Based on BuDDy, the declarations in adiar/bdd.h should be

  //////////////////////////////////////////////////////////////////////////////
  /// \brief Functional composition.
  ///
  /// \param f   Outer function
  ///
  /// \param g   Inner function
  ///
  /// \param var The variable that \c g replaces in the input of \c f
  /// 
  /// \returns \f$ f|_{x_{\mathit{var}} = g} \f$
  //////////////////////////////////////////////////////////////////////////////
  __bdd bdd_compose(const bdd &f, const bdd &g, label_t var);

  inline __bdd bdd_compose(const bdd &f, const bdd &g, const bdd &var)
  { bdd_compose(f, g, min_label(v)); }

Implementation

This can be implemented with a single sweep through f and g by reusing the ideas in the Quantification and the If-Then-Else algorithms. A priority queue contains requests on triples t1, t2, t3 where t2 and t3 are nodes from f and t1 is from g. Here, similar to If-Then-Else, t2 represents the true (high) branch on variable i and t3 the false branch (low).

For level i we deal with it somewhat similar to Quantify where a single node of f is turned into two. To this end, we need to introduce the same idea as we did for the product construction etc. with the std::variant<skipto, output> and the policy::may_skip optimisation, where we use skipto if g is not on level i.

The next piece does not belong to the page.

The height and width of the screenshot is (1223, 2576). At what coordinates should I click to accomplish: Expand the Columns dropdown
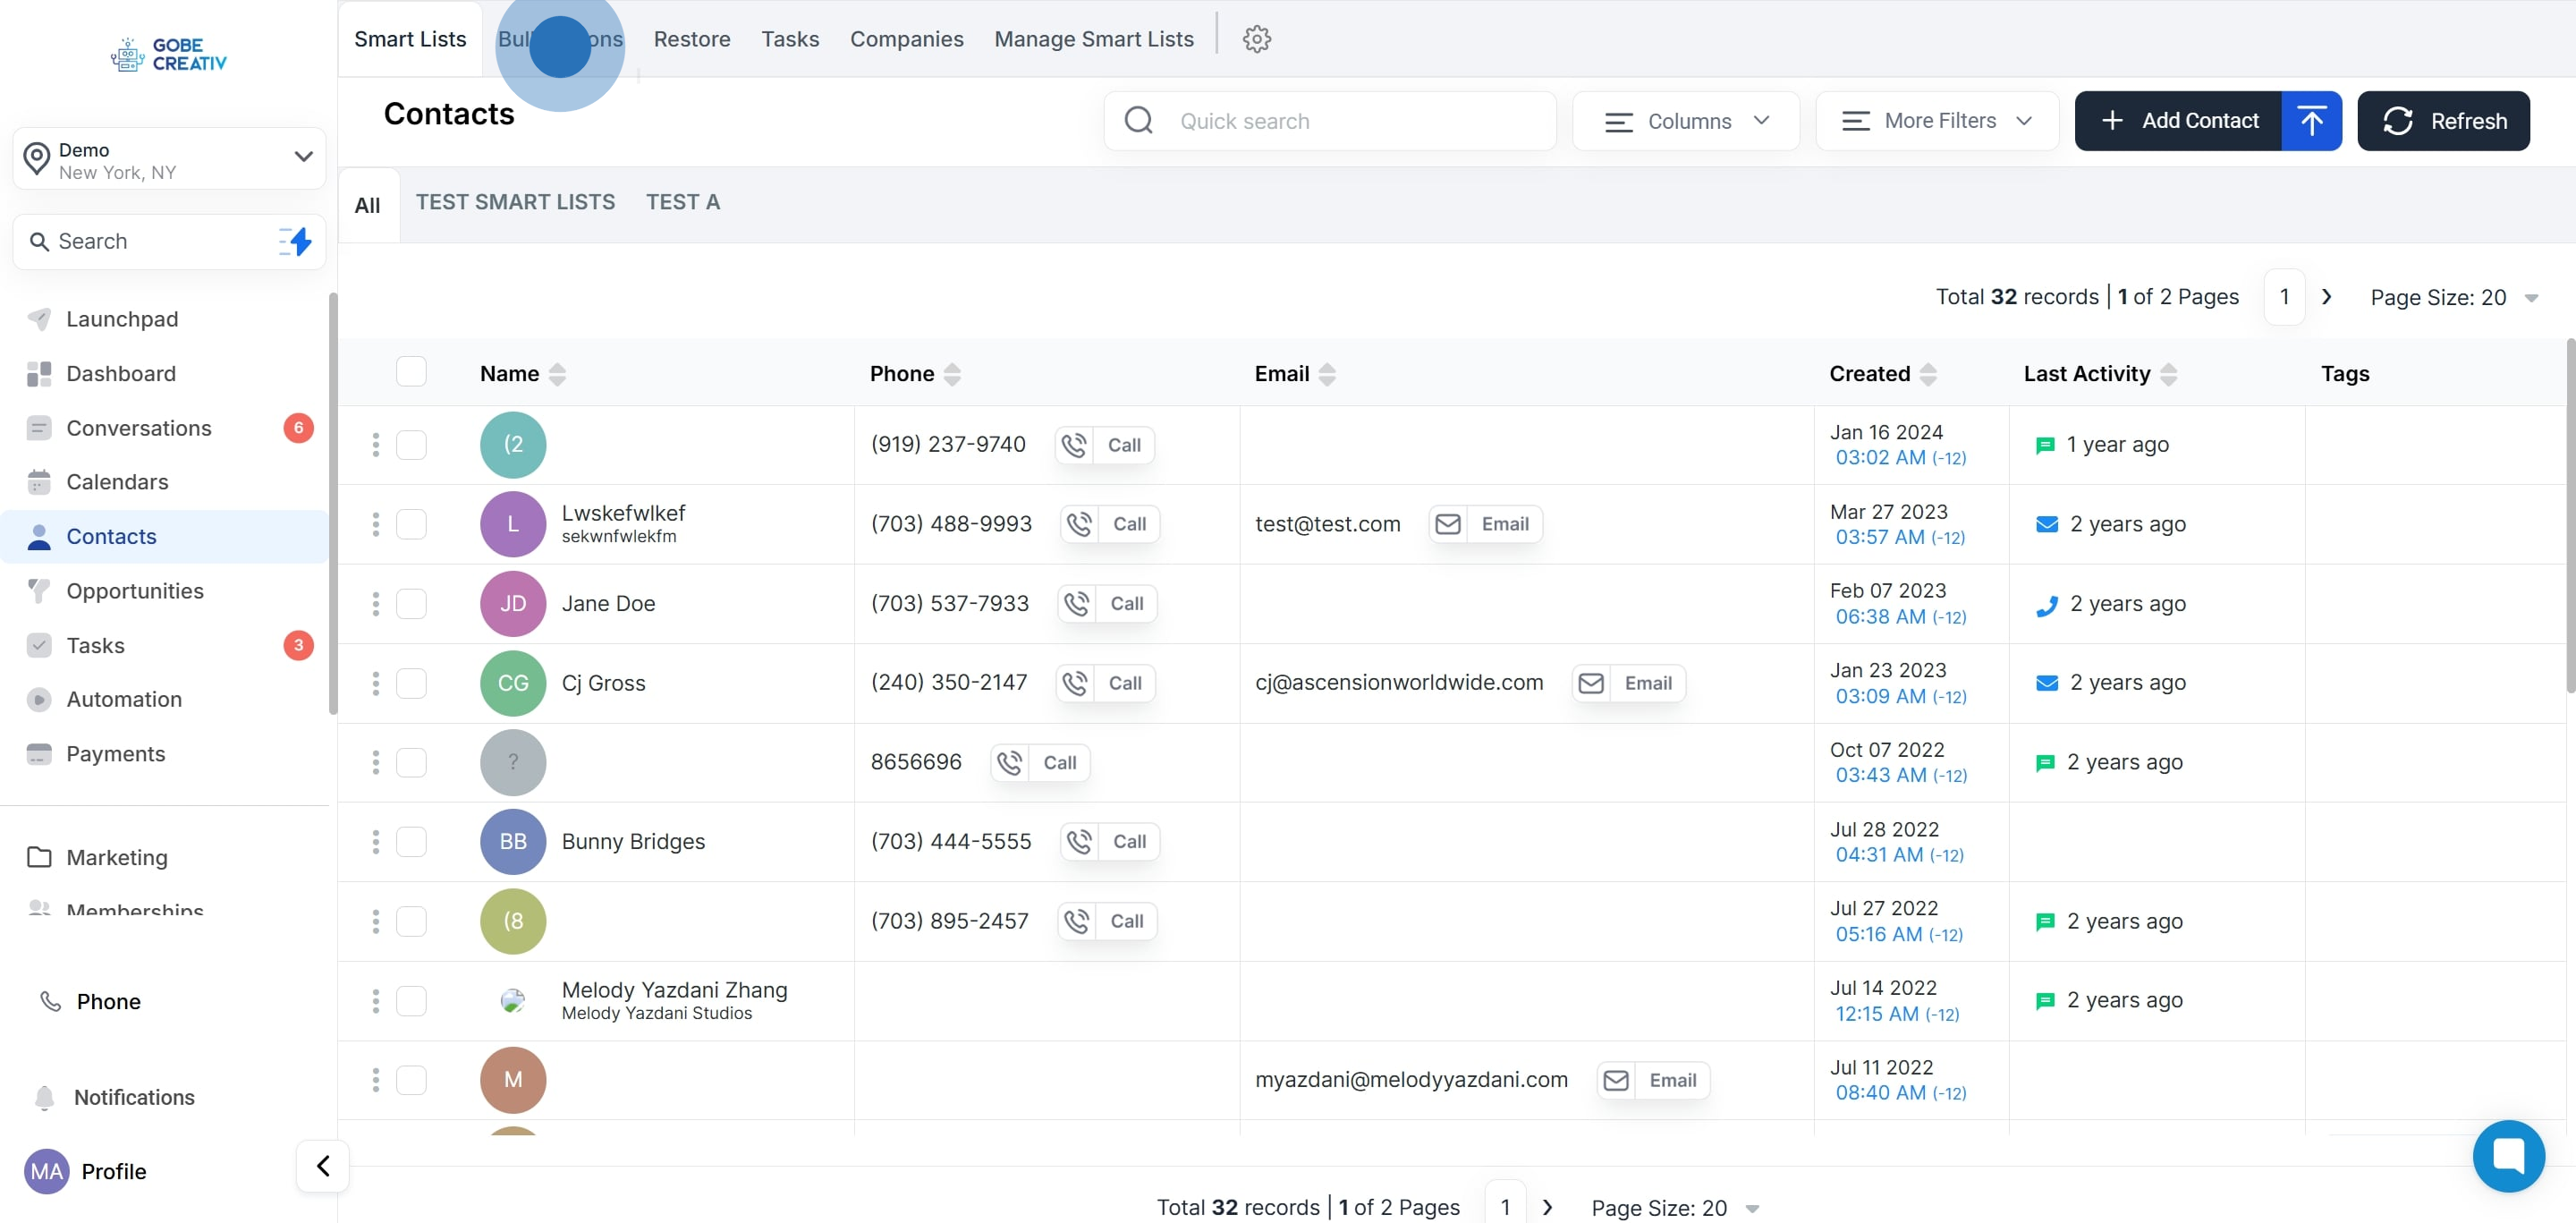[x=1686, y=121]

The pruning of the If-Then-Else still apply. Ideas from Quantification also somewhat applies here.

If any branches of f become NIL (due to a sink in g), then we should not differentiate between (..., t, NIL) and (..., NIL, t). As a convention, just always have the NIL in the last of the two.
If both branches are for the same node in f then set both the g and the second f node to NIL.
Unlike in Quantification we cannot sort f's targets! This is due to us having to remember which one belongs to the true and which one to the false branch.

All of this should be possible to do with the policy pattern on the algorithm in the adiar/bdd/if_then_else.cpp.

Move the main logic in adiar/bdd/if_then_else.cpp to a templated function in adiar/internal/prod3.h and turn bdd_ite into a call to prod3. The following things should stay in bdd_ite
- Collapse to the Apply operation.
- Zipping of disjunct levels case.

When this is done, then slowly add enough hooks in the policy of prod3 to vary the behaviour between the two algorithms.

More options in adiar::adiar_init

Partially in the same spirit as #15 it would be of use to us to hide initialisation of TPIE in an init function for Adiar. This function can provide one or more of the following options:

Specify the memory allowed to be used.
Implemented in #64
Specify the folder to place the temporary files.
Implemented in #93
Specify the number of bits used for the label, i.e. the varcount.
Not implemented, but increased to 24 bits in #107 . See the comment further below.